● **Data records**

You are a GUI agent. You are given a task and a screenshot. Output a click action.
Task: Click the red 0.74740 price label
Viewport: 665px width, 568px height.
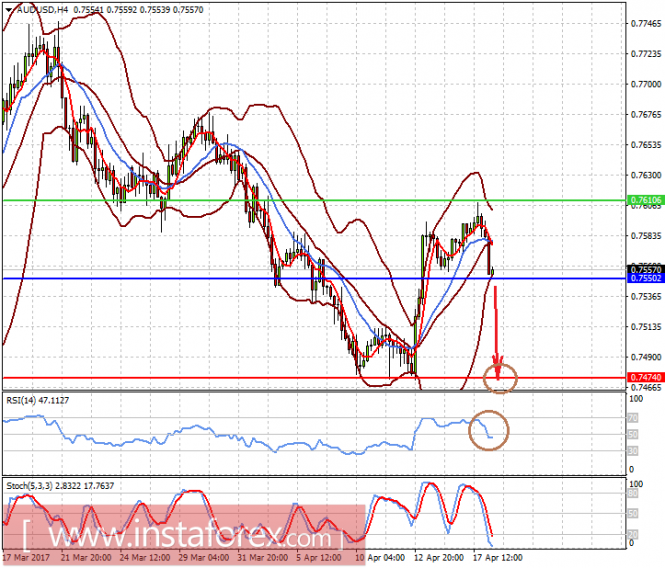pos(645,377)
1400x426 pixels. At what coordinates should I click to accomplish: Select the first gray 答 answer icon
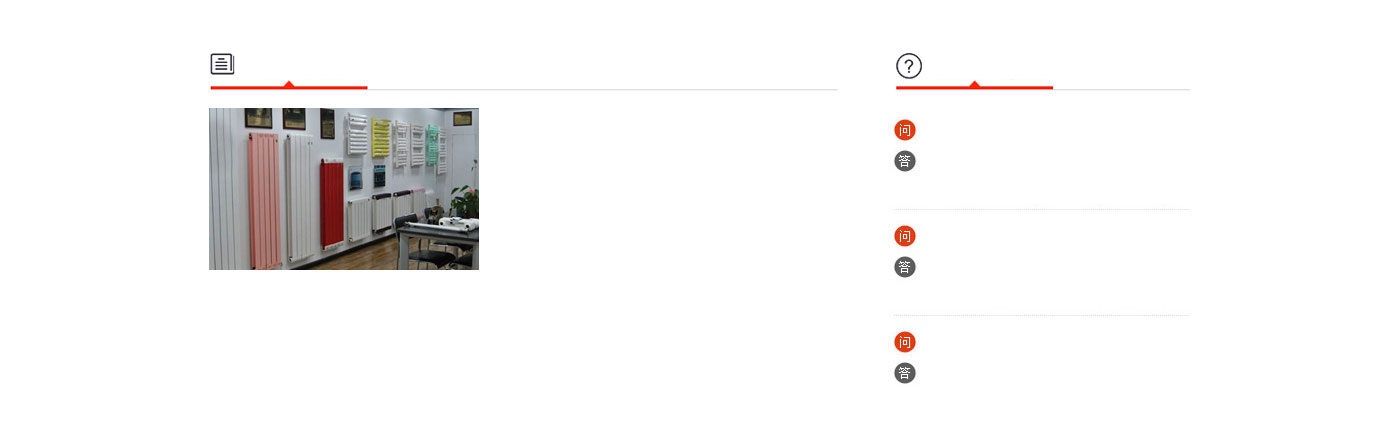[x=905, y=161]
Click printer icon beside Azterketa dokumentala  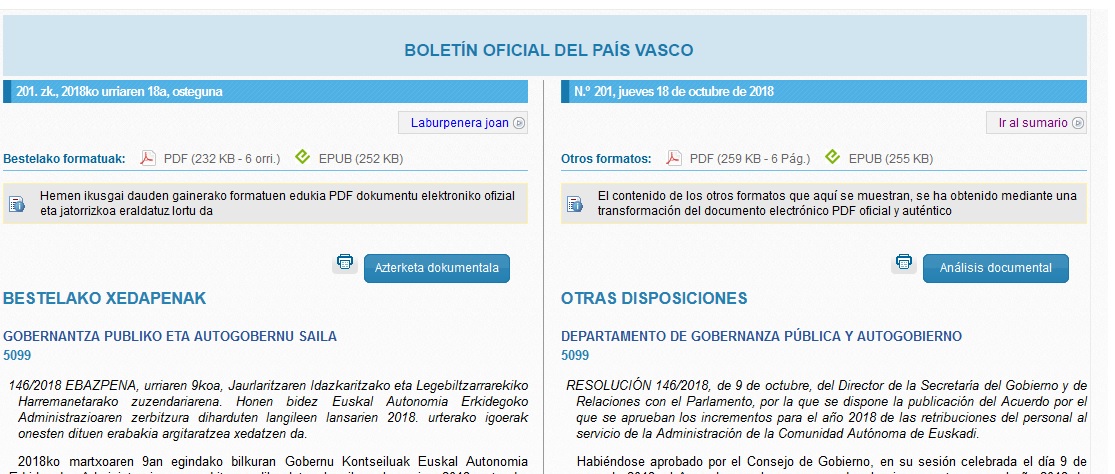(345, 262)
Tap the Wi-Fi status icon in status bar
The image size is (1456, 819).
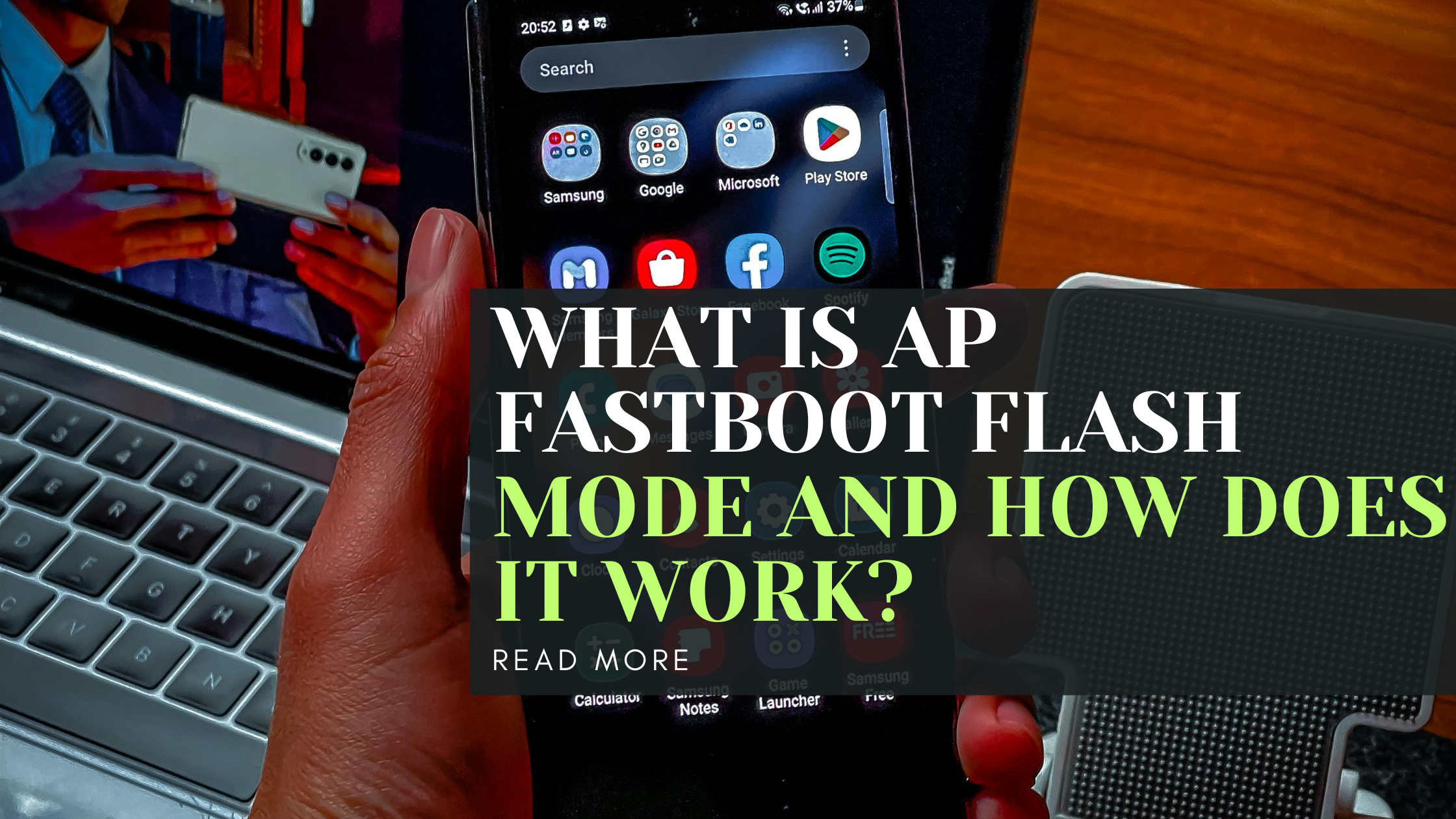(x=782, y=9)
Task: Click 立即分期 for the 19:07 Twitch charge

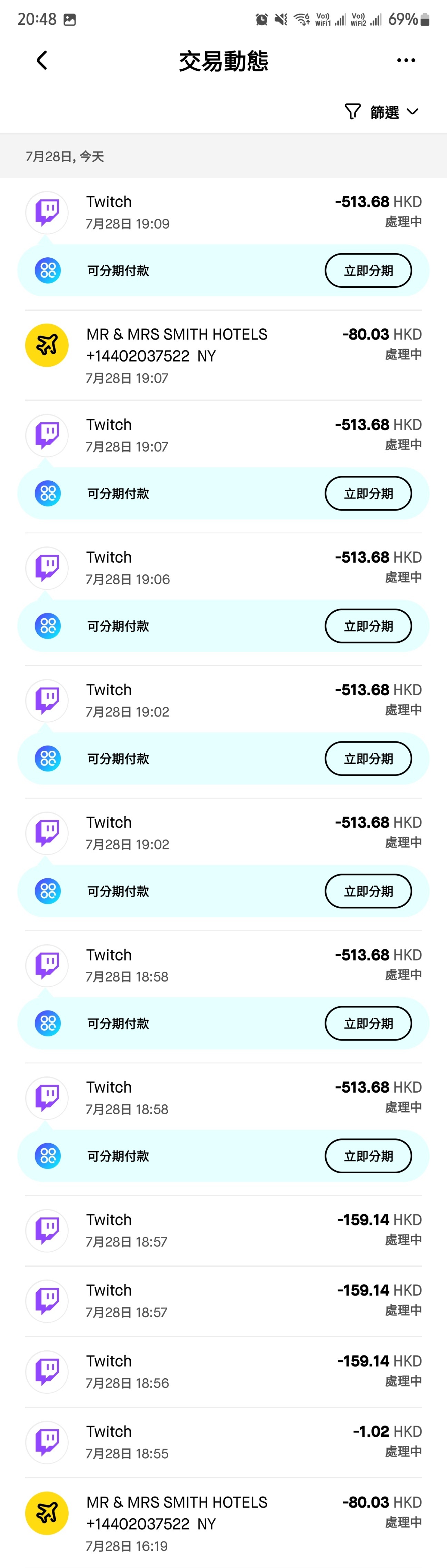Action: (x=368, y=493)
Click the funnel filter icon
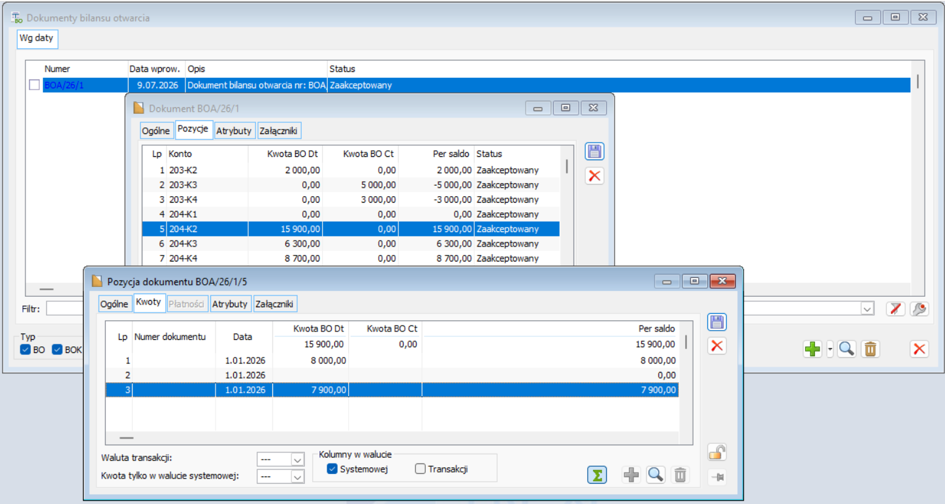 (895, 309)
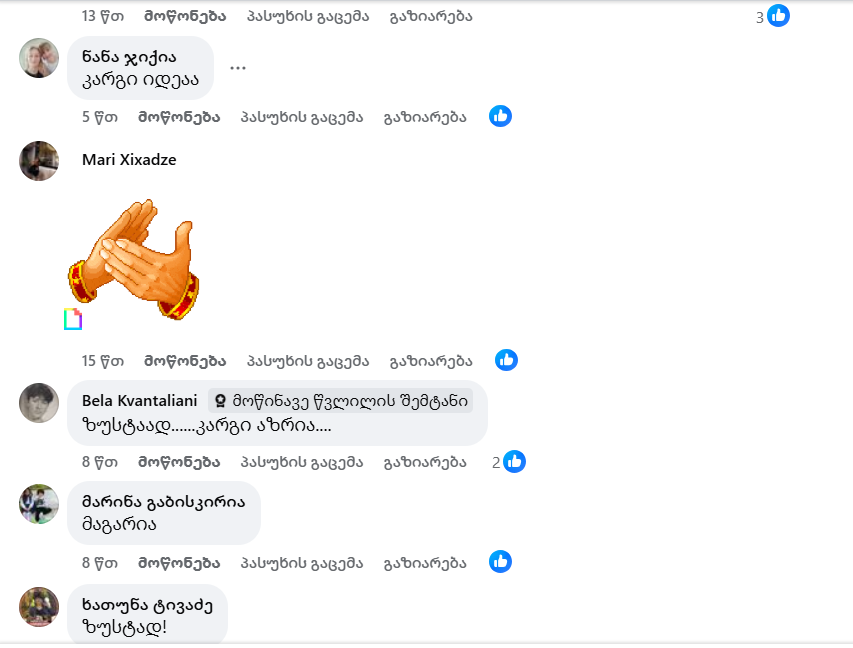This screenshot has height=648, width=853.
Task: Click like reaction icon under ნანა ჯიქია comment
Action: (500, 116)
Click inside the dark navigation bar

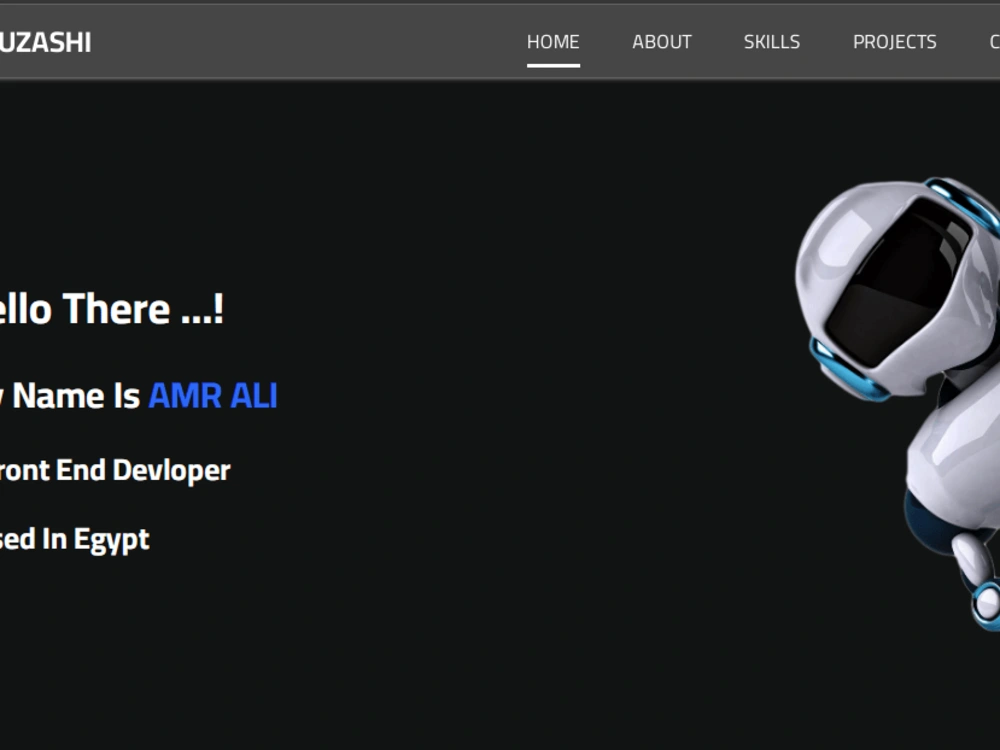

● **Requirement**
Leave the pictures out and copy exactly the lines from the one that holds "Task: Click 立即分期 for the 19:07 Twitch charge" through the last line of the material.

● **Task response**
Task: Click 立即分期 for the 19:07 Twitch charge

Action: (x=368, y=493)
Click the funnel filter icon
 (895, 309)
This screenshot has height=648, width=853.
Task: Click like reaction icon under ნანა ჯიქია comment
Action: (500, 116)
Click inside the dark navigation bar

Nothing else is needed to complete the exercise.